This post is an attempt to elevate the bean.
I’ve seen the sad dishes of beans at cookouts that go home as full as they came. The bean leftovers transferred from one container to another until they are finally thrown away. We need to end bean boredom.
Baked beans can be pretty boring. They are standard fare at cookouts and usually come straight out of a can. So it’s no wonder people don’t go straight for the beans.
A few inspired people dress them up a little while purists soak their beans and spend hours getting everything just right. Unfortunately, I don’t have hours to donate to the bean cause.
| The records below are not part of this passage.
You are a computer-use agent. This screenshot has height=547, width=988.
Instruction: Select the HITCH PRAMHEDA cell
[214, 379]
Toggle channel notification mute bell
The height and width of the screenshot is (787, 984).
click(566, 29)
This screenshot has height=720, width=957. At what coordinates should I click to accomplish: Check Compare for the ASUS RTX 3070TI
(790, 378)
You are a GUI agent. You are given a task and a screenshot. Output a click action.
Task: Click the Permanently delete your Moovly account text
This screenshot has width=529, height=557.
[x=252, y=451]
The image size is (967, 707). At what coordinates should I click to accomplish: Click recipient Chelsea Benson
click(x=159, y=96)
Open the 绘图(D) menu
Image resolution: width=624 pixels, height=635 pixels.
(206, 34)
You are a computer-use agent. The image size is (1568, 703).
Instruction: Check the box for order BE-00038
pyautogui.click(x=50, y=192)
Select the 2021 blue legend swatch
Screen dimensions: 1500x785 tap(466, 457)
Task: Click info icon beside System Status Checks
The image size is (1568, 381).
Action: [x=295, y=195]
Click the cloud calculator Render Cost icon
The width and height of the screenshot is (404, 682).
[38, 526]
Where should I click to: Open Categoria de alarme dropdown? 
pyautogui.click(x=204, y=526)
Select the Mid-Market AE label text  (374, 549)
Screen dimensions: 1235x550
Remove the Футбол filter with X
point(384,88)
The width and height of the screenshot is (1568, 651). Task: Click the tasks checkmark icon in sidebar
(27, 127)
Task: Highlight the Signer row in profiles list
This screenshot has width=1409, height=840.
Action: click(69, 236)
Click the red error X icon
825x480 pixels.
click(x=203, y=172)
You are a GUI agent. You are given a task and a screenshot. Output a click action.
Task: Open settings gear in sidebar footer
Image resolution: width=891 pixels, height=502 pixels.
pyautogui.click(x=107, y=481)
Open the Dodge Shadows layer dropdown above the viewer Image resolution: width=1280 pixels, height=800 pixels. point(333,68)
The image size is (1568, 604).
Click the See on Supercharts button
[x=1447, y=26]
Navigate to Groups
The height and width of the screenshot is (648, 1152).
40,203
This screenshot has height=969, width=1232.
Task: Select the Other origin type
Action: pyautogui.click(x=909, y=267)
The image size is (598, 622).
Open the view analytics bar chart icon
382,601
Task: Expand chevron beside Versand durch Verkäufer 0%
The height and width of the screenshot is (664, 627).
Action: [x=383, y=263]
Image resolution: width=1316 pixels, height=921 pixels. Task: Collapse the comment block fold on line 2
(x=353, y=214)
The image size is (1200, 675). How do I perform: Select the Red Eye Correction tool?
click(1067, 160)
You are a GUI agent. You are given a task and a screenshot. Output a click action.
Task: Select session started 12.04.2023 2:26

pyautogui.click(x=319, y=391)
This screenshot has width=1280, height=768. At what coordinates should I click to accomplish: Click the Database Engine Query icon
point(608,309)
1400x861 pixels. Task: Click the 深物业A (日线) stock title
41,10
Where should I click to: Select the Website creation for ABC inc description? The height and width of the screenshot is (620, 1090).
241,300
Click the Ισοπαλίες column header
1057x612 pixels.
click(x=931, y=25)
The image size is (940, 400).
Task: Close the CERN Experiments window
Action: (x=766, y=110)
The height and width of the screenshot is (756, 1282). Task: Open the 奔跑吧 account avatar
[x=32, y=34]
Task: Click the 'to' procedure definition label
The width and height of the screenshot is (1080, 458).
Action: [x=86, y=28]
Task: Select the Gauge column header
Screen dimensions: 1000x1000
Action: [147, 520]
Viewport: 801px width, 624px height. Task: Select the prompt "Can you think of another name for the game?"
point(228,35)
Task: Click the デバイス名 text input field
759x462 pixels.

I want to make a pan of beans that tantalizes. I need the sweet and slightly vinegary smell to hang in my kitchen – making mouths water in anticipation of grilled meat and sides. And I want it to be quick. And use ingredients from my cupboard. I need this to be a worthy match for the potato salad.
Who’s with me?
Here’s what you need. As always, feel free to tweak the recipe for you.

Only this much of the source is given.